7.10.08

A Place to Call Home

I have been back in Europe for a little over two weeks. It hasn't been an easy couple of weeks and it doesn't look like things are going to settle down anytime soon either.

When I left Singapore, I didn't have a lot of expectations of how my return would be. I couldn't really imagine anything after getting on the plane. Seeing M. again, seeing our apartment, being back in Munich - I just had a blank how that would be. In addition, I was between projects at work, which could last for days or weeks, and when the next project came it could, by the nature of my work, land me anywhere. Basically, everything in a complete state of instability.

I had thought about whether or not I wanted to try to return to the US and realized I dont't want that, for now at least. I also thought about staying in Singapore rather than returning to Europe. After a couple of near-misses on finding project work in Singapore, I booked my ticket back to Munich and returned to face the reality.

I returned to our apartment in Munich and spent some soul-searching days discussing, questioning everything and finding no real answers. All I found was indecision and second guessing. I headed off to Basel and spent 4 days packing up my apartment there before heading to the apartment where I am squatting in Zurich. Shortly thereafter I headed back to Munich to pack up what I could there and spent the weekend at the Wiesn with my gal Sal, a high point in the last weeks.

In all this packing and traveling, one dominant thought started to surface again and again as I tried to make sense of everything and decide what to do next. I really wanted to have my own place and to try to settle a bit and make some friends. In other words, I wanted a place to call home. I wanted to put some feeble roots into the ground somewhere and see what would happen. Before I met M. I was very happy running my own show and living in my own apartment and if nothing else, I would like to get back to that.

I started an apartment search in Munich and found a couple that I liked. I spoke to some of the landlords/realtors and decided I should view a couple. No sooner had I done that when...

Work called. A project I had been in dicussion with over the last week has a place for me. A very good opportunity, a big step up in my career, working with some people I know and like and to start within the next week or so. Only one drawback - I would split time between Zurich and NYC. There goes the dreams of my cozy apartment in Munich - either I could take it and never see it again or not even bother with it.

Ironically, my normally wandering spirit is completely uninterested in shuffling between 3 or even 2 cities right now. On the other hand, watching the global economy and the impacts on our opportunities and after looking around for a project the last few weeks and turning up nothing else, I don't have a lot of alternatives.

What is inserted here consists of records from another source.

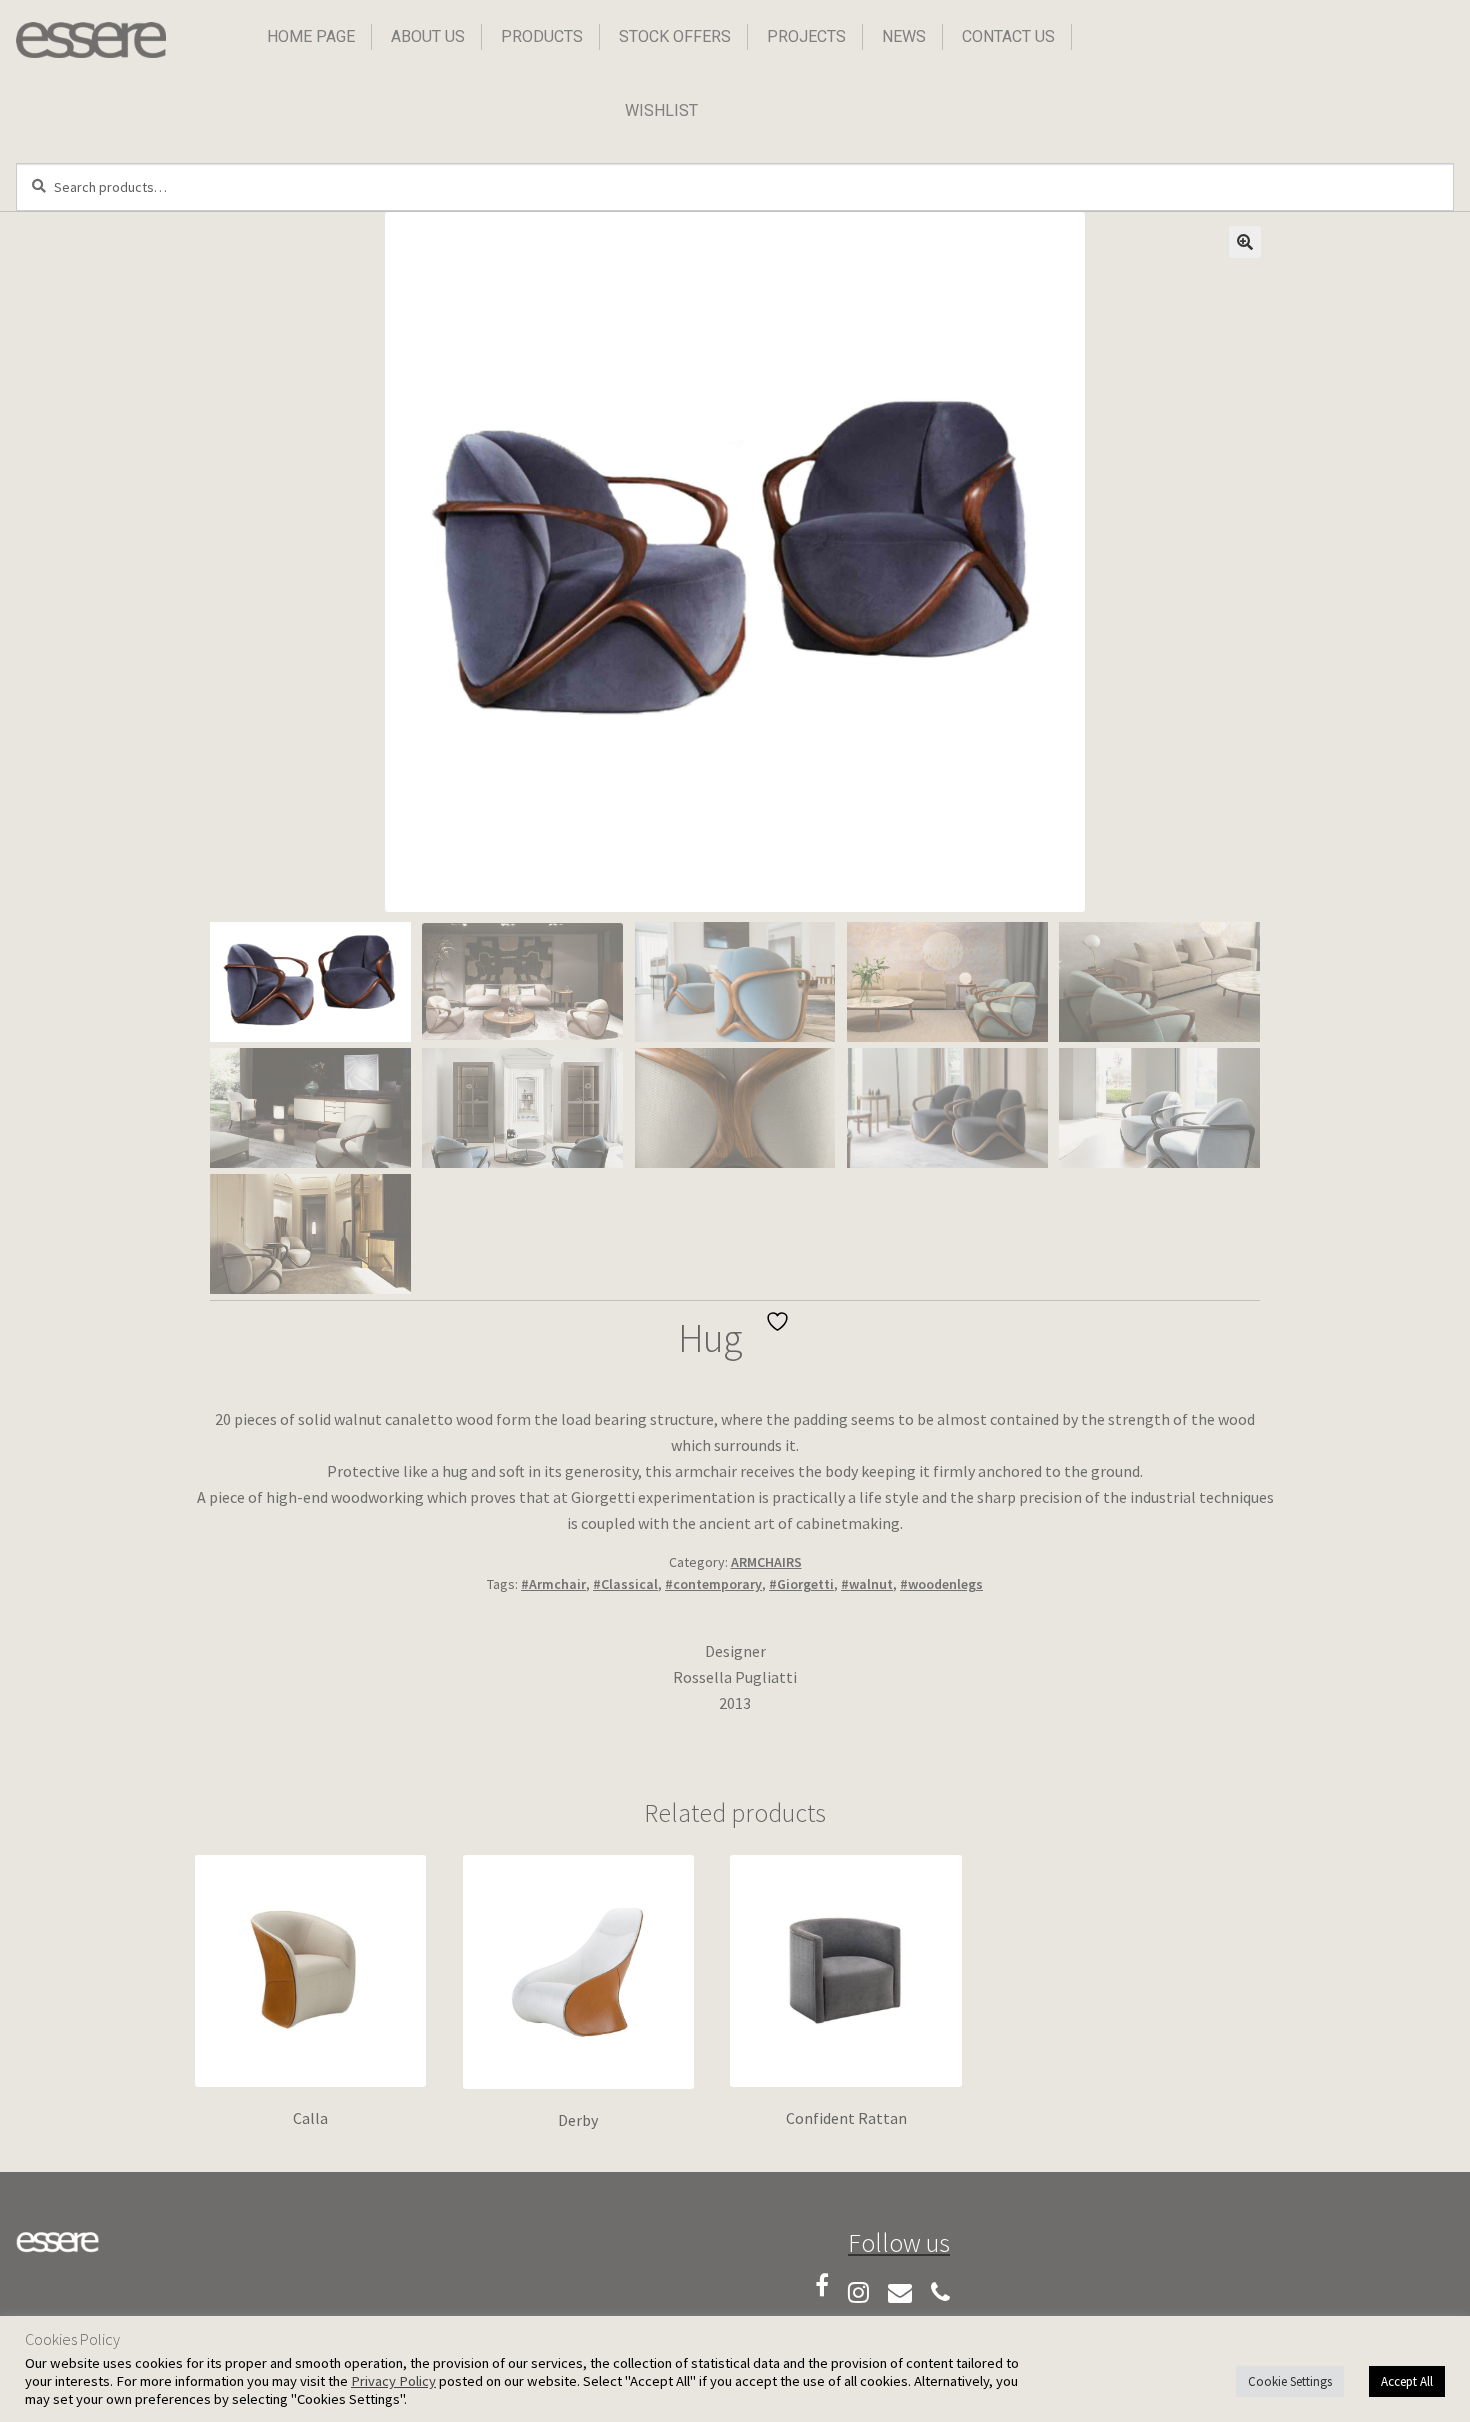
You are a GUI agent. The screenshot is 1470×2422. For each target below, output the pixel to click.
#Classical (625, 1584)
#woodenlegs (941, 1584)
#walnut (867, 1584)
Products (542, 36)
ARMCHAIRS (766, 1562)
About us (428, 36)
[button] (1245, 242)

So, I will go for the project. They are willing to negotiate a temporary transfer to Zurich and assist with an apartment search and costs. There are a lot of positives to this (can see US friends and family who are all within a couple hours of NY, can get to know Zurich and the area and stay in Europe, will make out well financially on the deal). Still I feel apprehension when I think of another year on the road and with my life and belongings scattered over 3 countries. I only hope this is leading somewhere good.

Che Sera, Sera,
Whatever will be, will be
The future's not ours, to see
Che Sera, Sera
What will be, will be.


Posted from Zürich

3 comments:

C N Heidelberg said...

I wish you luck with your new project!

Anonymous said...

Reluctantly crouched at the starting line,
Engines pumping and thumping in time.
The green light flashes, the flags goes up,
Churning and burning, they yern for the cup.

They deftly manouver and muscle for rank,
Fuel burning fast on an empty tank,
Wreckless and wild they pour thru the turns,
Their prowless is podent and secretly stern.

As they speed thru the finish the flags go down.
The fans get up, and get out of town.
The arena is empty except for one girl,
Still driving and striving as fast as she can

The sun has gone down and the moon has come up,
And long ago somebody left with the cup,
But she's driving and striving and hugging the turns,
And thinking of someone for whom she still burns.

Anonymous said...

it sounds like a wonderful opportunity! certainly much worse places to live than zurich. ;-)

enjoy it and let us know when you're in NYC.